Morne Steyn joined Joel Stransky as the most celebrated goalkicker in South Africa after his nerveless penalty kick sealed a series win for the Springboks.

Morne Steyn joined Joel Stransky as the most celebrated goalkicker in South Africa after his nerveless penalty kick sealed a series win for the Springboks over the British & Irish Lions. Stransky sent the Rainbow Nations in raptures when his drop goal handed the Boks World Cup glory in 1995. They now have a new hero in Steyn, the Bulls' fly-half, who saw a penalty struck from inside his own half sail between the uprights to seal the 28-25 victory.

"I just went back to the basics," said Steyn who was making only his second appearance in the famous green shirt after replacing the out-of-sorts Ruan Pienaar. "When I struck it, I knew it was over," Steyn made his Springbok debut from the bench in the first Test in Durban, which was won 26-21 by the home side, producing a remarkable try-saving tackle on winger Ugo Monye, dislodging the ball as the Englishman crashed over the whitewash.

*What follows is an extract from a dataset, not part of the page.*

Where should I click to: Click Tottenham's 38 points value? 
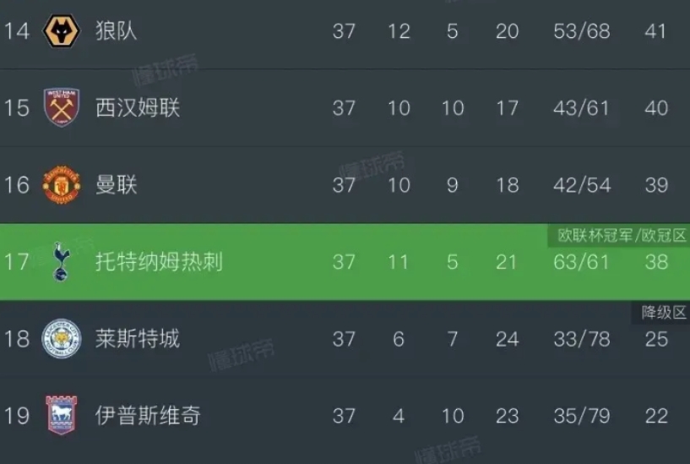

He came on in the 61st minute of the bone-crunching match here, with the Lions 18-9 ahead, and kicked a vital touchline conversion and two penalties. Steyn, however, is not an unknown quantity, having top scored with 191 points for the Bulls in their Super 14 triumph. "That was a really big kick," said the captain John Smit. "At times like those, I'm glad I only have to scrum and don't take those kicks.

"Hats off to Morne Steyn - to do that in only his second Test was massive. I was also glad he took it, after doing the damage in the Vodacom Super 14." Steyn's feat did not come as surprise to Heyneke Meyer, his former coach at the Bulls. "Morne Steyn did brilliantly when he came on," said Meyer. "His up-and-unders were perfectly weighted and he showed such character with that last kick. "His character is like a piece of charcoal - pressure turns him into a diamond.

"As soon as the penalty was given I knew he would get it, and the kick out of the corner was even better." Steyn's effort broke the hearts of the Lions and was cruel on the tourists. "It's certainly one of the biggest [disappointments], because I think the players deserved more. Just to see their faces afterwards was very sad," said Lions coach Ian McGeechan. "We could be sat here with two Test victories. We haven't had the rub of the green on the field. The efforts that has been put in by the players has been phenomenal."

McGeechan now has to pick his troops up off the floor for Saturday's final Test in Johannesburg. He also has to cobble together a XV from the players who are left standing from the brutally intense second Test match, Whoever takes to the field, McGeechan is confident his side have enough about them to win the third Test. "There's a lot of character in this group," he said. "People asked me the same question last week and I think they got their answer. It will be the same again.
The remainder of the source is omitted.